I kill every VPS I touch

I kill every VPS I touch

Somewhere and somehow, there are a handful of sysadmins who have never completely broken a VPS. They might even manage to maintain, update, and optimize their VPSs on a regular basis. They keep them going indefinitely. These people are coveted by industry, make bank, and generally keep everything we love about the internet going.

I am not that sysadmin. There’s a good reason the SSD Nodes engineers don’t let me near any of the important buttons. Or any of the buttons for that matter.

A good sysadmin does not break every VPS they touch. So, a short “survival guide” for terrible sysadmins like me. How can we learn from our mistakes? How can we implement bad sysadmin-friendly tools to halt our bad habits? How can we rid ourselves of this curse?

I’ve used some s****y passwords

You step away for just a moment—maybe you even ask a stranger to hold your spot for you—but when you return, someone has invaded your turf.

Not a great feeling.

Once, I accidentally deployed a new VPS, using an older variant of my standard Ansible playbook, with password as the password. I hadn’t noticed because the password is hashed inside of the playbook. I logged in via password (not SSH key + passphrase), installed Docker, and moved on. The next time I logged in, something felt off. I ran a docker ps -a and found a cryptocurrency miner running on my VPS.

The only natural response was to immediately terminate my connection, log into the administrative area, and reinstall the operating system. In no way am I qualified to mitigate the damage, cut out the intruder, and protect the system from being attacked again. Despite being a yet-unused VPS, I still burned time and once again showcased my sysadmin idiocy.

How can you prevent this?

  1. Use SSH keys and passphrases, instead of just passwords, while also disabling password-based SSH logins.
  2. Pair that passphrase with a manager like Bitwarden to keep you from having to remember it.
  3. Or, choose an SSH passphrase and user passwords that are both complex but easy enough to remember.
  4. Mostly, don’t choose password or anything you’d find on one of those most commonly used passwords lists.

I’ve locked myself out via iptables

You type in a seemingly harmless iptables rule and find yourself unable to do anything else. You kill the session, maybe close down the terminal itself, and try again. No dice. You’ve just locked yourself out—one of the classic beginner sysadmin mistakes.

Given that most firewall setups are done very early in a VPS’ life, you shouldn’t have lost out on too much time at this point. Still, the only real solution is to reinstall the OS and try again.

And if you’re like me, you’ve locked yourself out, reinstalled, and promptly locked yourself out again. Time for some alternatives.

How to stop losing the keys

  1. Use a tool like iptables-apply, which forces you to confirm that the rules work. If you don’t confirm (because you’re locked out), they revert.
  2. Set a “failsafe” on a timer. The at command is great for this. Something simple, like echo 'service iptables stop' | at now + 1min will stop the iptables service after a minute. If you locked yourself out, grab a cup of coffee, log back in, and try again.
  3. Check with your VPS provider if they offer an out-of-band console for lock-out situations. They can be a saving grace in a desperate case like this.
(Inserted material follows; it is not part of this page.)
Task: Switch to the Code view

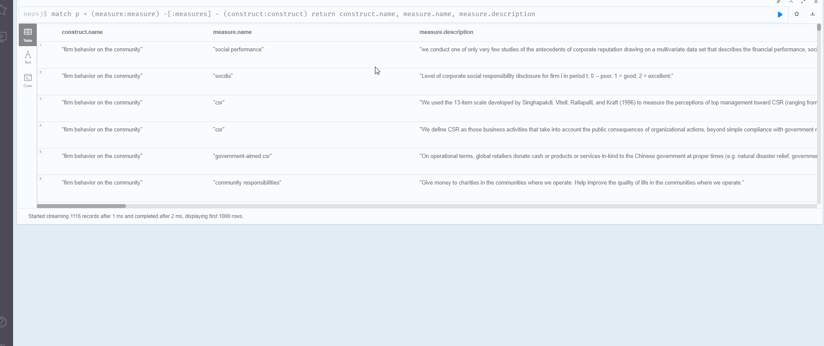Action: pos(28,81)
I’ve made critically dumb mistakes multiple times in a row

As in the many iptables missteps.

As in trying to connect PHP to my Nginx web server.
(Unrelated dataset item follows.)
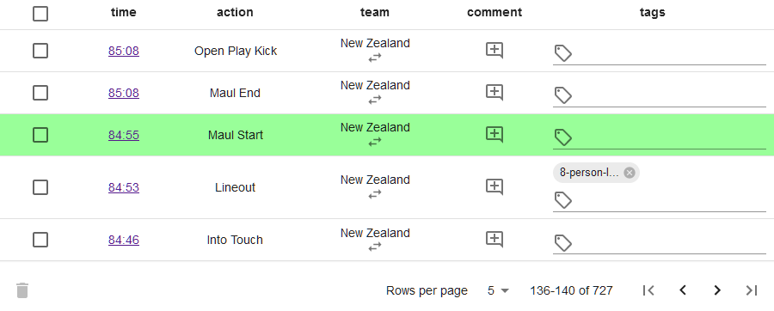Toggle select-all checkbox in header

point(40,13)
As in blindly trying to perform a major upgrade without thinking about the potential consequences.

As in trying to make SSH more secure, only to accidentally make it secured from myself.

As in trying to install just one more service on top of a dozen others I’ve finally managed to cobble together.
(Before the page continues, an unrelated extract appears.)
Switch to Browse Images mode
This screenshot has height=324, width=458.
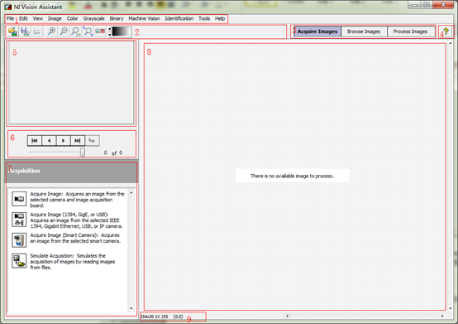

These are the worst ways to kill a VPS. You’ve already put in some real time, had a series of successful installs/deployments, and then hit yourself with that stomach-dropping feeling yet again. Unfortunately, there’s also hundreds of ways to manage this, and only one way out: reinstall.

How I’ve fixed this

  1. Write documentation for your personally complex processes. Installation procedures, quirky configurations, gaps in your expertise—having a written walkthrough, in your own words goes a long way.
  2. Use infrastructure-as-code, like Ansible, to standardize how you work. At least you’ll know the steps you took to get you in your current hole.
  3. Always insert timed failsafes, if possible.
  4. Back up configuration files before you get all touchy-feely.

What works locally breaks remotely

Years ago I was built an awful Node.JS web app for subscribing and listening to podcasts. It’s quite embarrassing to reminisce over, but I honestly felt I was on the leading edge of the podcast revolution. Now, a few years and one PocketCasts acquisition later, I wish I had stuck with it.

But that’s a whole different regret.

I had the perfect setup on my local machine: the precise working versions of ExpressJS and other dependencies, npm with the correct permissions, a MongoDB database without any unnecessary cruft.

The time finally came to spin up a VPS and deploy the web app. I installed all the dependencies, crossed my fingers, and typed in node app.js &. I was met with enough error verbiage to last me three Page Up hits. It felt a little like this:

Final patch to production image

Cobbling together the environment was so complicated that I even added the following note to the Github repository:

The challenge is figuring out how to get it running, because I don’t particularly feel like writing up the installation step-by-step. Have fun hacking!

In the end, with a lot of headaches, I got the web app running and acquired myself roughly a half-dozen users. One of them was my sister, if that says anything about how successful the whole venture was.

Ways to sync up local and remote

  1. Use Docker or something similar, like LXC or even Kubernetes. These tools will help you launch consistent environments both near and far.
  2. Rely more on static-file deployments, like Hugo over WordPress. Reduce your reliance on dependencies and build tools like gulp.
  3. Use Ansible, as I suggested before.
  4. Use some CI/CD system. I’m still not advanced enough for these though, so take that with a grain of salt.

And now I put way too much faith in Docker

Docker has eased my development and deployment processes so much I also rely on it for everything, such as self-hosting other open source web apps on my VPS.

I’ve forgotten how to deploy a LEMP stack on my own. I don’t understand the process of running multiple services on a single VPS any other way. Configuring an Nginx reverse proxy on my own? No way.

By easing certain inadequacies of ours, we reveal others.

How to break the habit

I have no idea. Honestly.

In the end, I assume the worst

The gold star sysadmins might already do all this, but for people like me, there’s still a lot to learn. In reality, there are still quite a few VPSs that will meet untimely but accidental ends.

As long as we bad sysadmins continue our VPS-breaking ways with a consistent desire to learn from our mistakes, we’ll continue to make progress. Failure might be our only way to progress.

It’s not magic. It’s just a blinking cursor on a distant server. And, despite what you might think, your VPS doesn’t mind if you have to start from scratch. Again.